During tumorigenesis, cancer cells as well as healthy cells depend upon growth factors produced in an autocrine and paracrine manner to maintain their proliferafion and differenfiafion. Hence there exists a "tug-ofwar" for growth factors between a tumor and the surrounding non-cancer cells, and the fitness of each individual cell must be defined by this competifion at the populafion level. Importantly, cancer cells on the leading edge of tumors are characterized as being chemo-resistant, have enhanced metastatic potential and are extremely efficient at forming new tumors [6]. We have determined that cancer cells and adjacent stromal cells express high levels of the growth factor IL-6 and activated Stat3 which are hypothesized to be the principal mediators of both tumorigenesis and metastafic progression. In this proposal, we focus on the IL-6/pStat3 pathway in melanoma and breast cancer cells, whose proliferation and differenfiafion crifically depends on pStat3 signals. In the context of understanding tumor dynamics, especially during drug treatment, the intraclonal competifion for growth factors within a genefically-idenfical populafion of cells will be investigated. An understanding of the resulfing phenotypic diversity of tumor cells will lead to improved therapeufic intervenfions eradicafing tumor populafions. Specifically, we will (1) characterize the variable response of tumor cells to growth factors and targeted inhibitors: (2) design a mathemafical framework to predict the consequences of cellular diversity and identify the opfimum therapeutic intervenfion that maximizes the chance of eradicafing the tumor; and (3) validate the predictions of the mathemafical framework in cell lines and murine models. This project fully leverages our expertise in cancer biology and clinical experience (Bromberg), single cell profiling and biochemical modeling (Altan-Bonnet), and mathemafical modeling (Michor). We will dissect how the IL-6 pathway can generate phenotypic variability in tumors, which drives their progression and causes resistance to targeted therapies [7- 13]. Based on our models, we will identify and test the opfimal therapeufic protocol for treafing these cancers.

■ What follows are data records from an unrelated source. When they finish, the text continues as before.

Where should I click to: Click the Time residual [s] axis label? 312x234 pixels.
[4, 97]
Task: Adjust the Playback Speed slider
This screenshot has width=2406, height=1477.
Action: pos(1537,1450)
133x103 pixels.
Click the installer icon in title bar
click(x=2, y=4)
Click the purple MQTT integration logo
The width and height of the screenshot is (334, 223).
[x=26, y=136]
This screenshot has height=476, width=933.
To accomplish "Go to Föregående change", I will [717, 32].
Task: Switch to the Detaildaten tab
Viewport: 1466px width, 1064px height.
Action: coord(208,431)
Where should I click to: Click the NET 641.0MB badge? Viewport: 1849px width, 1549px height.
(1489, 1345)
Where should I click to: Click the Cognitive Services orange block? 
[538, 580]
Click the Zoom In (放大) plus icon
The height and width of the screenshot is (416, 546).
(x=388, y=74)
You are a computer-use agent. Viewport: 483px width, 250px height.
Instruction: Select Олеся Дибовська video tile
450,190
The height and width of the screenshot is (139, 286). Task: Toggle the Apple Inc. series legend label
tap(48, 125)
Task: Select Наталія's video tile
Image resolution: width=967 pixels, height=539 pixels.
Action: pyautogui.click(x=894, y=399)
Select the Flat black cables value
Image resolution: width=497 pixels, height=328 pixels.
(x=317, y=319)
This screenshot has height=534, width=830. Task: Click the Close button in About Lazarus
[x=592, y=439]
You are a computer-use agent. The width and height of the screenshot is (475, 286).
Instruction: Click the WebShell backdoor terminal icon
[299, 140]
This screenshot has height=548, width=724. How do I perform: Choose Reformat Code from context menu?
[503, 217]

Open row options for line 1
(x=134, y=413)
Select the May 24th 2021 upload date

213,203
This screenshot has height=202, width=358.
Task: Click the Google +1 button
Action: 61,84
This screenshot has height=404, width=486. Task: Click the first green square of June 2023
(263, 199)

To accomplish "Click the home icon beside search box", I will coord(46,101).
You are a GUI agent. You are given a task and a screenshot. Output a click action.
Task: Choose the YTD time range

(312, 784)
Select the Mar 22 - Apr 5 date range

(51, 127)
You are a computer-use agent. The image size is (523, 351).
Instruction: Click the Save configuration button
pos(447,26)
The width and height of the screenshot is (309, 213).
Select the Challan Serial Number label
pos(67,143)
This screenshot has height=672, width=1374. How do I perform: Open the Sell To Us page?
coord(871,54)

在肿瘤形成过程中，癌细胞和健康细胞都依赖于在肿瘤形成过程中产生的生长因子 以自分泌和旁分泌的方式维持其增殖和分化。因此出现了一场“拔河比赛”。 肿瘤和周围非癌细胞之间的生长因子，以及每个细胞的适合性 每个单元必须由这项比赛在大众层面上定义。重要的是，体内的癌细胞 肿瘤前沿的特点是耐化疗，具有增强的转移潜能和 在形成新肿瘤方面非常有效[6]。 我们已经确定癌细胞和邻近的间质细胞表达高水平的生长因子IL-6 激活的STAT3被认为是肿瘤发生和转移的主要介质 进步。在这项研究中，我们将重点放在黑色素瘤和乳腺癌细胞中的IL-6/pStat3通路， 其增殖和分化关键依赖于pStat3信号。在理解的背景下 肿瘤动力学，特别是在药物治疗期间，克隆内对生长因子的竞争 将对细胞的遗传同源性进行研究。对结果表型的理解 肿瘤细胞的多样性将导致改善根除肿瘤人群的治疗干预措施。 具体地说，我们将(1)表征肿瘤细胞对生长因子的不同反应并有针对性地 抑制物：(2)设计一个数学框架来预测细胞多样性的后果并确定 最大限度地消除肿瘤的机会的最佳治疗干预；以及(3)验证 细胞系和小鼠模型中数学框架的预测。这个项目充分利用了我们的 癌症生物学和临床经验(Bromberg)、单细胞图谱和生化建模方面的专业知识 (Altan-Bonnet)和数学数学建模(Michor)。我们将剖析IL-6途径是如何产生 肿瘤中的表型变异，这推动了肿瘤的进展，并导致对靶向治疗的抵抗[7- 13]。基于我们的模型，我们将识别和测试治疗这些癌症的最佳治疗方案。